Even so, over the nearly 28 years between then and now, you would be sitting on a total return of 1,300%, which translates to a 9.5% annualized average.

^SPXTR Chart

The point here is that over the long run, you're still likely to be better off buying stocks than any other asset class -- even if you buy at the absolute worst possible time.

Dollar-cost averaging can turn crashes into opportunities
One investing strategy that can be an effective way to take advantage of crashes and corrections is known as dollar-cost averaging. This refers to investing equal dollar amounts at predetermined time intervals.

Mathematically, you'll always end up accumulating stocks at a below-average price when you use this method. Let's consider a simplified example to see how this works.

Let's say that you want to invest in a certain stock, and that you decide to invest $1,000 every three months in order to build up a position in it over time. At the time you make your initial investment, the stock is trading for $50 per share, so your $1,000 buys 20 shares. After three months, the price has fallen to $40, so your next $1,000 buys 25 shares. And finally, after another three months has passed, the price has risen back to $50, so your next investment buys another 20 shares.

Investment Amount Share Price Number of Shares
1 $1,000 $50 20
2 $1,000 $40 25
3 $1,000 $50 20
Total $3,000 $46.15 65

So, you've acquired 65 shares at a cost of $3,000. If you calculate the average share price when you made your three investments, you'll come up with $46.67. But because dollar-cost averaging allows you to buy more shares at cheaper prices, your average cost per share is $46.15. This isn't an enormous difference, but you'll almost always come out ahead when you average into a position, and this can be a great way to accumulate more shares in the event of a market crash.
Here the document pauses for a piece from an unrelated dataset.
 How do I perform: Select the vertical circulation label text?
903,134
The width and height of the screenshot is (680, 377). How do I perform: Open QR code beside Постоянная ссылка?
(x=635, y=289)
Invest early and often, and you'll end up a winner
The best ways to counteract the effects of a market crash are to give yourself a long time frame to ride out the bumps in the road, and to invest often in order to average into your investments. If you do this, you'll accumulate stock positions at good prices no matter what the market is doing, and you'll be well-positioned to capitalize as the market continues up over time. If you invest with a long-term mentality, a crash should be no more than a fantastic buying opportunity to add to your investments.